%%
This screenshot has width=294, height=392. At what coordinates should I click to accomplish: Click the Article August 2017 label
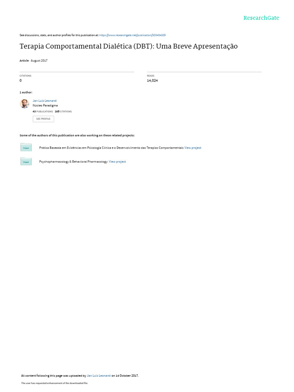(34, 60)
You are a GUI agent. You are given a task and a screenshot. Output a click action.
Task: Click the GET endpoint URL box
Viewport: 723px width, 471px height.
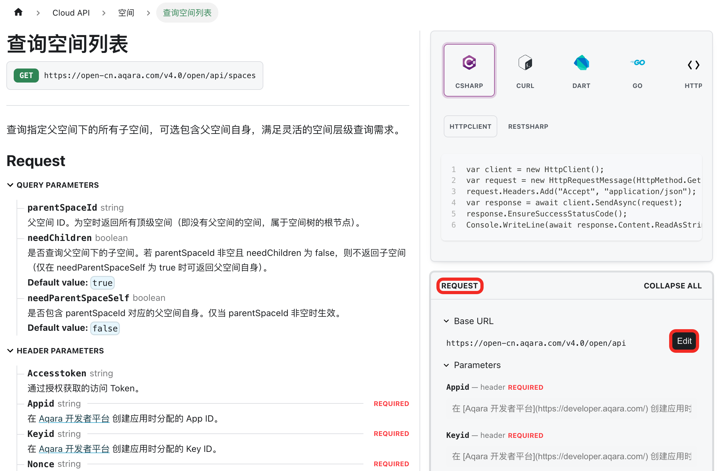[135, 76]
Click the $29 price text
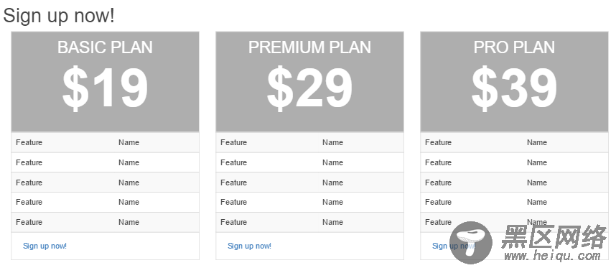Image resolution: width=616 pixels, height=268 pixels. [309, 88]
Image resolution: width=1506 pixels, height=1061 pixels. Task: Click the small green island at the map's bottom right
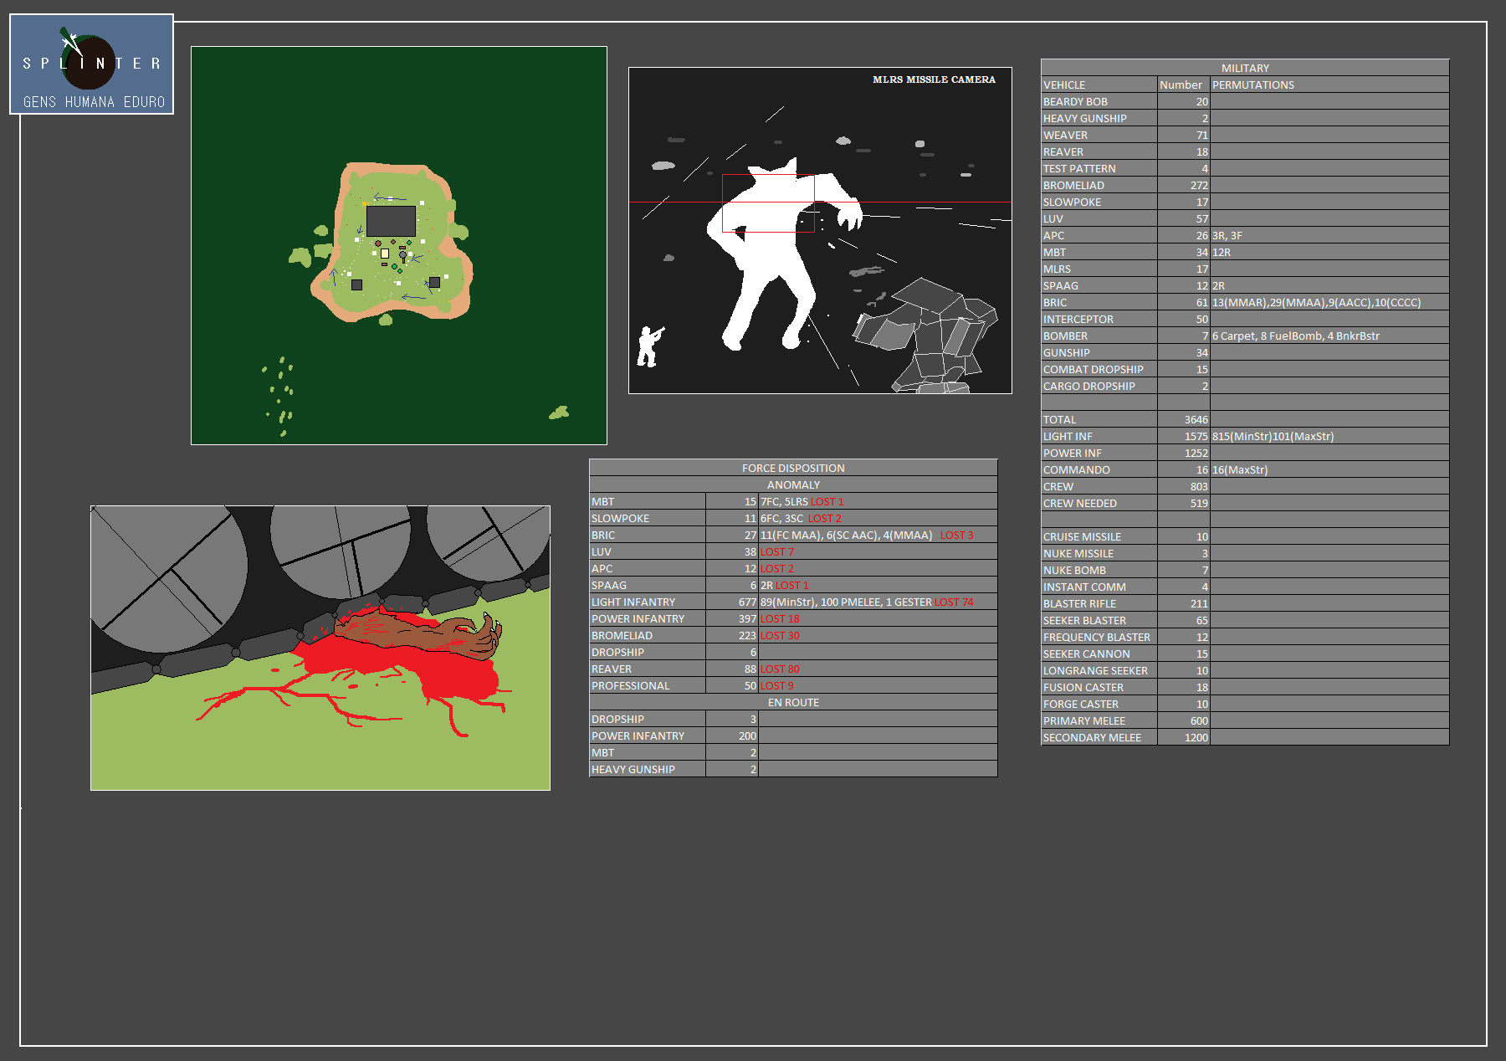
%%
◆ WHAT TO WORK ON ◆
Copy out all of the material above word for word, and leave out the pictures.

◆ EXERCISE ANSWER ◆
This screenshot has width=294, height=392. At what coordinates should I click to accomplish: Click the Article August 2017 label
(34, 60)
You are a GUI agent. You are given a task and a screenshot. Output a click action.
Task: Click the GET endpoint URL box
Viewport: 723px width, 471px height.
[135, 76]
Click the $29 price text
Image resolution: width=616 pixels, height=268 pixels. [309, 88]
Image resolution: width=1506 pixels, height=1061 pixels. Task: Click the small green island at the map's bottom right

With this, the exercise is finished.